The Daily Dish
December 8, 2025
The Genesis Blunder
Unlike the bluster that typically surrounds even the most minor administration initiative (see, for example, tiny cars), just before Thanksgiving the president quietly signed an executive order initiating the “Genesis Mission.” Although not quite Star Trek’s Project Genesis, the rhetoric is very ambitious:
In this pivotal moment, the challenges we face require a historic national effort, comparable in urgency and ambition to the Manhattan Project that was instrumental to our victory in World War II and was a critical basis for the foundation of the Department of Energy and its national laboratories.
This order launches the “Genesis Mission” as a dedicated, coordinated national effort to unleash a new age of AI‑accelerated innovation and discovery that can solve the most challenging problems of this century.
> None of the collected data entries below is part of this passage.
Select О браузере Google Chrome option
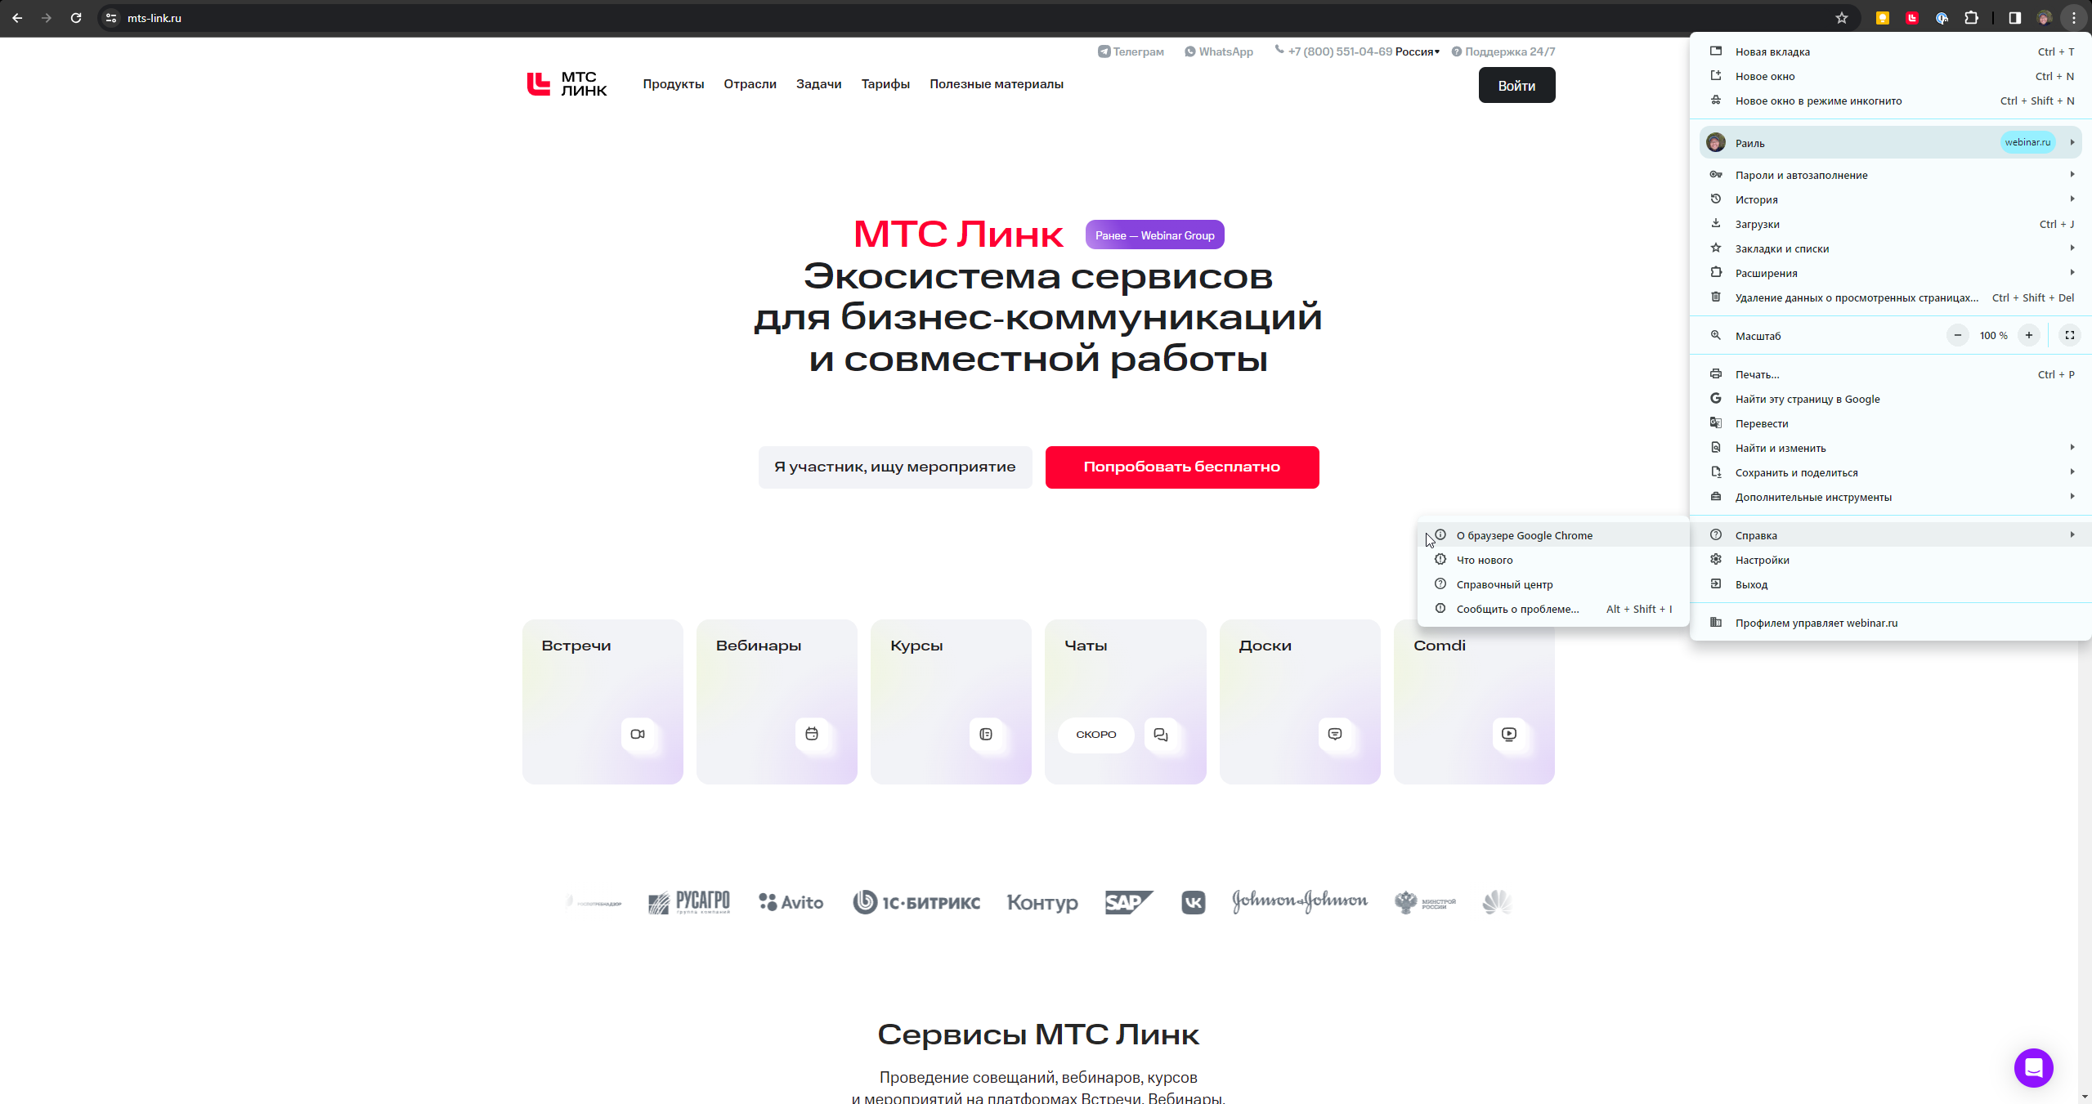 point(1523,535)
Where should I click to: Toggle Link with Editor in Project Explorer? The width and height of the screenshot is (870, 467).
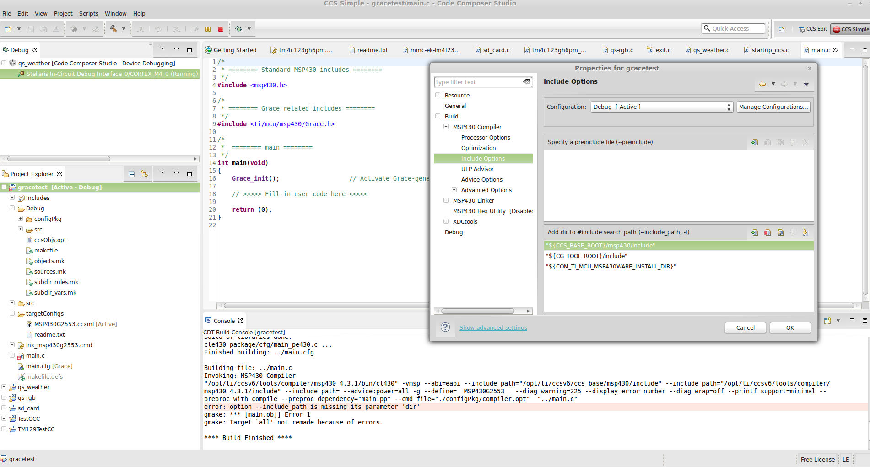144,174
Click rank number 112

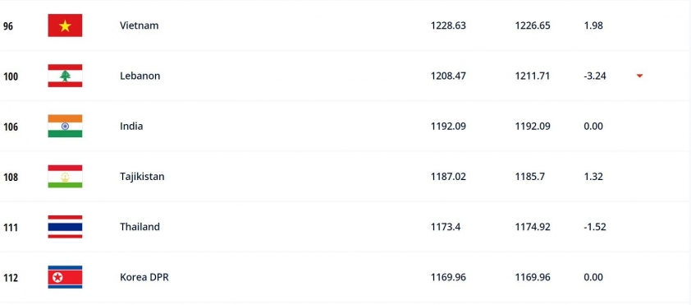(11, 278)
The Genesis Mission will build an integrated AI platform to harness Federal scientific datasets — the world’s largest collection of such datasets, developed over decades of Federal investments — to train scientific foundation models and create AI agents to test new hypotheses, automate research workflows, and accelerate scientific breakthroughs. The Genesis Mission will bring together our Nation’s research and development resources — combining the efforts of brilliant American scientists, including those at our national laboratories, with pioneering American businesses; world-renowned universities; and existing research infrastructure, data repositories, production plants, and national security sites — to achieve dramatic acceleration in AI development and utilization.
We will harness for the benefit of our Nation the revolution underway in computing, and build on decades of innovation in semiconductors and high-performance computing. The Genesis Mission will dramatically accelerate scientific discovery, strengthen national security, secure energy dominance, enhance workforce productivity, and multiply the return on taxpayer investment into research and development, thereby furthering America’s technological dominance and global strategic leadership.
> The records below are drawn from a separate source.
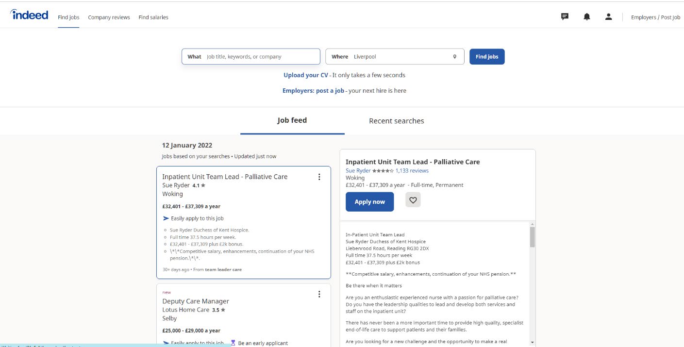This screenshot has width=684, height=347.
Task: Click the Apply now button
Action: (369, 202)
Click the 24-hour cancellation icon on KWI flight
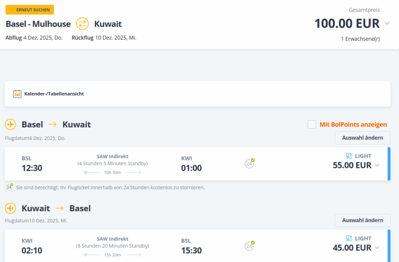Screen dimensions: 399x262 click(249, 246)
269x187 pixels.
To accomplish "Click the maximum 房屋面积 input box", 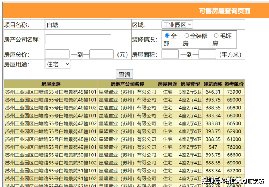I will point(207,54).
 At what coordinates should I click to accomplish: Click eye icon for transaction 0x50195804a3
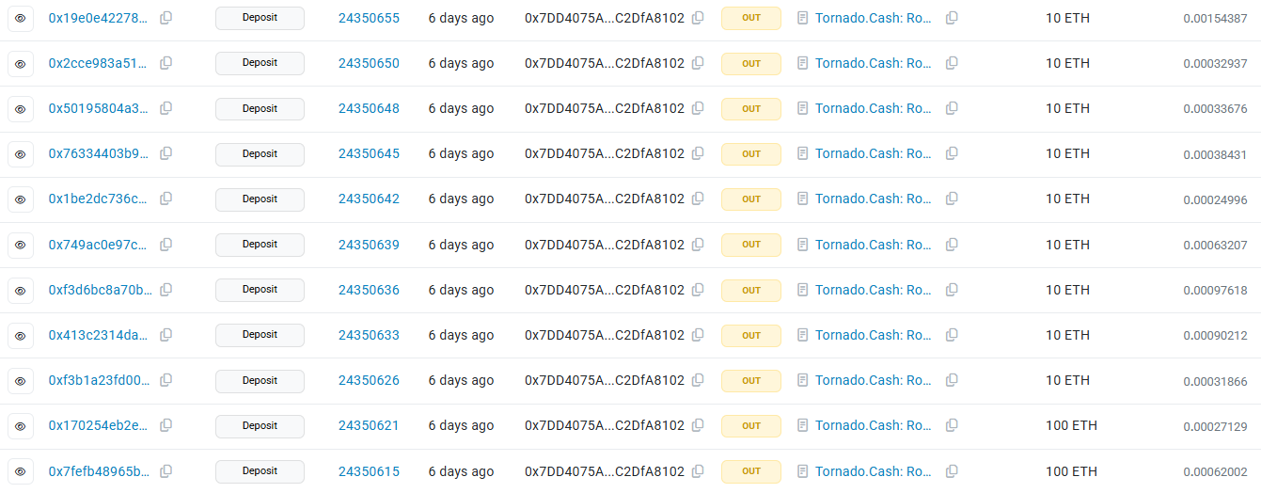[x=20, y=109]
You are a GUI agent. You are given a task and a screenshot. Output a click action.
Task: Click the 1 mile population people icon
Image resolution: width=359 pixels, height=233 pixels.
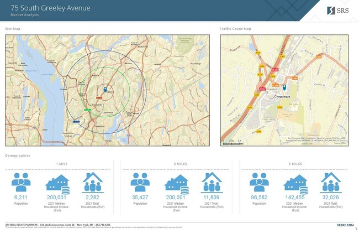click(x=23, y=182)
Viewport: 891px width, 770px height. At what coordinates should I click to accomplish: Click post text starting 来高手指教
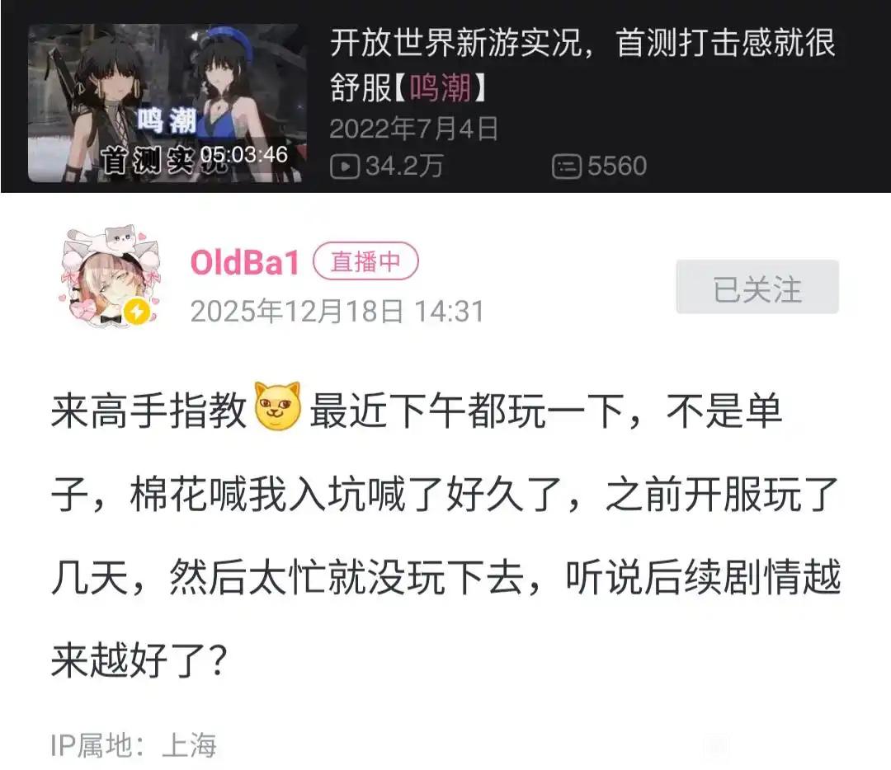click(x=446, y=535)
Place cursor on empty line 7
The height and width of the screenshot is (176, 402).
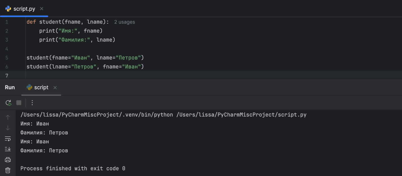point(113,75)
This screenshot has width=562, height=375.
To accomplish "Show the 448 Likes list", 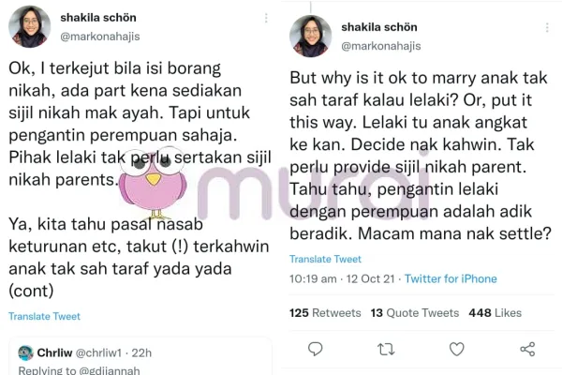I will (x=495, y=312).
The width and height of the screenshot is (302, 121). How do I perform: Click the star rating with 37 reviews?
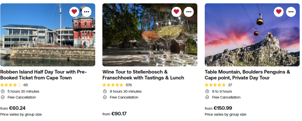click(x=215, y=85)
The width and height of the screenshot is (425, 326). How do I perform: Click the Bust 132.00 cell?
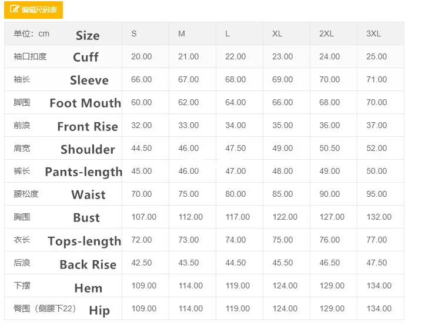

Let’s see, comparable to the Manhattan Project, creating AI agents trained on federal databases (including the ones “rigged” by the Bureau of Labor Statistics?), delivering “foundation models” that yield national security, energy dominance, and enhanced productivity! What’s not to like? And all led by the Department of Energy (DOE).
Wait! What? DOE?
Given the enormous power demands of AI, one can understand that DOE has an interest, but putting Genesis under the charge of an agency that has accomplished essentially nothing in a half-century of existence is a strange decision. But the bigger problem is that this IS the Manhattan Project – a government-centric, top-down, military-like approach. Yes, there are the usual words about public-private partnerships. But make no mistake, the Feds will be in charge and issuing orders, allocating capital, and micromanaging decisions.
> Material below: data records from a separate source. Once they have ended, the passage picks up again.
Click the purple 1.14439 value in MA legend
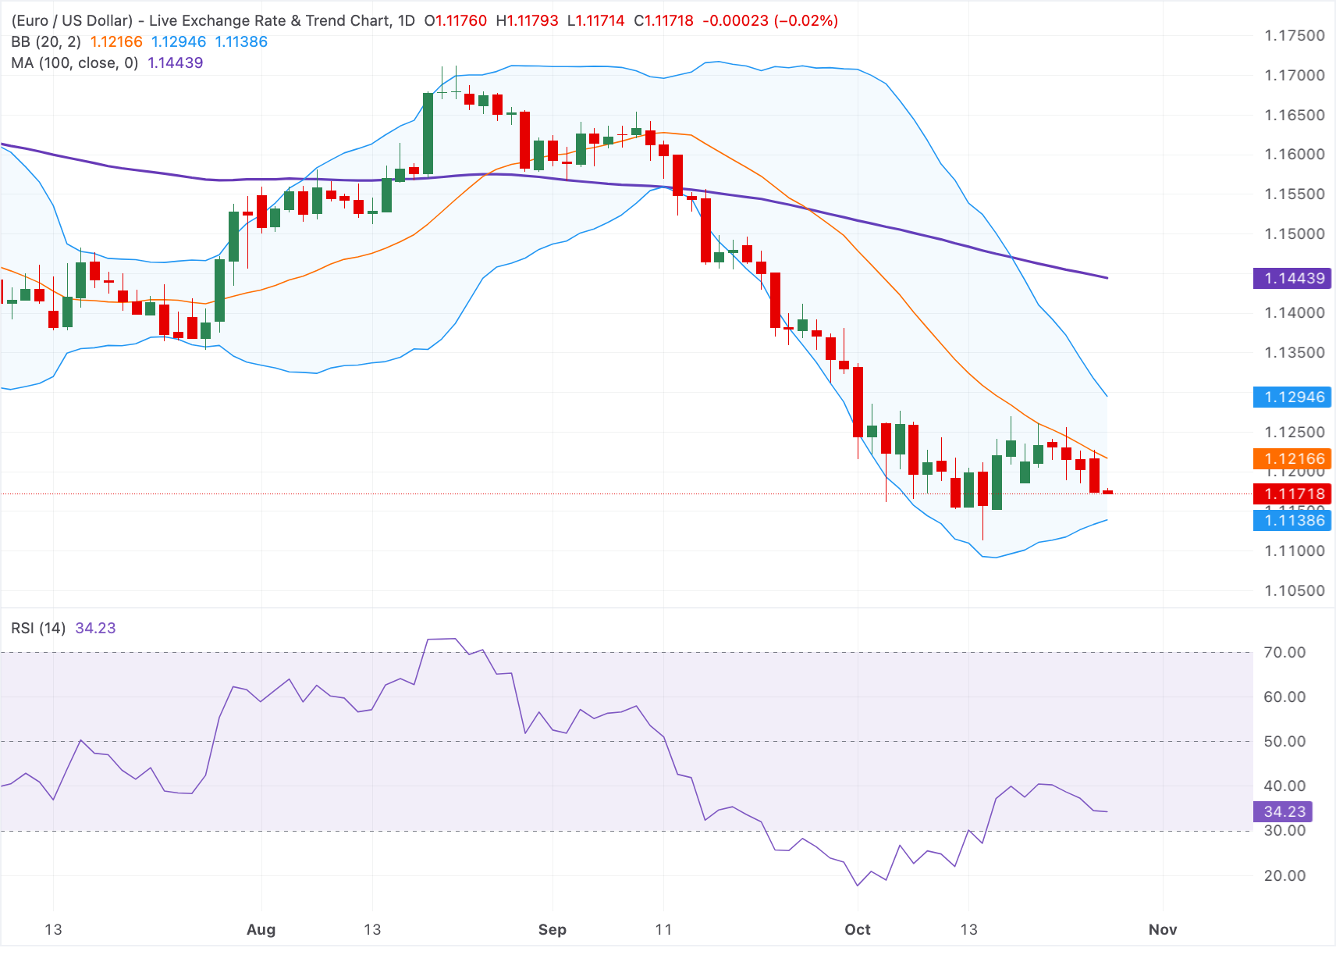The image size is (1336, 955). (176, 62)
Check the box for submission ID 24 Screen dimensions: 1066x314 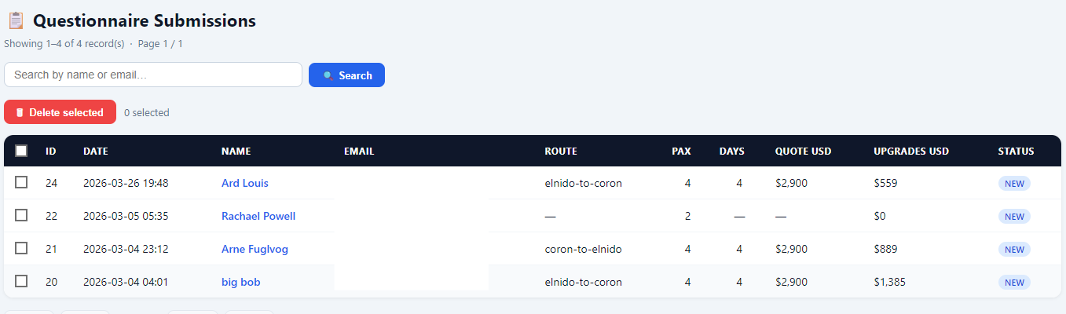(x=21, y=182)
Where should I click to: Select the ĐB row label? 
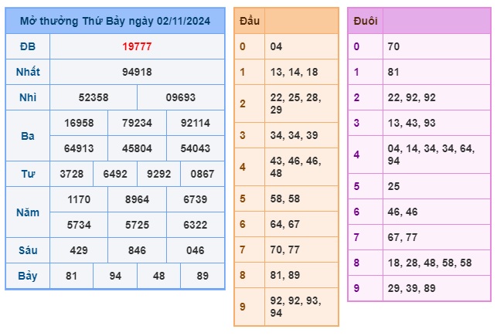(28, 46)
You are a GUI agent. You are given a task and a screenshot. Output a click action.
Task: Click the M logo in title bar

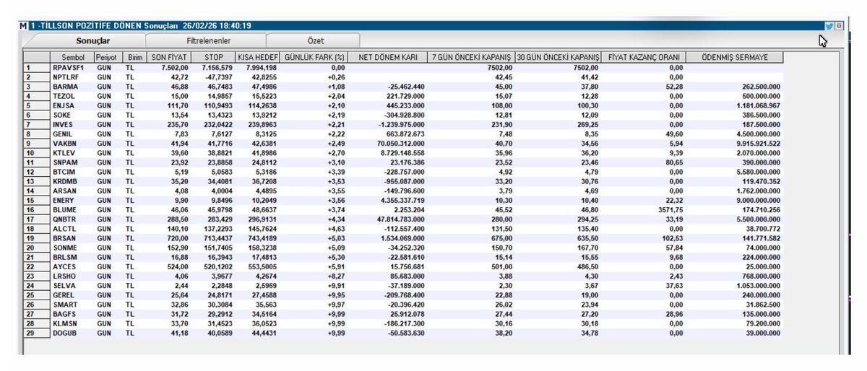click(24, 26)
But it wasn’t the government that put the United States in position to lead in AI. It was the private sector. The Genesis Mission continues the administration’s tendency to forget that open markets and private enterprise have delivered greatness, and instead again imitate China’s approach.
No thanks.
Fact of the Day
In 2024, the United States imported approximately $212 billion in pharmaceutical products and pharmaceutical ingredients.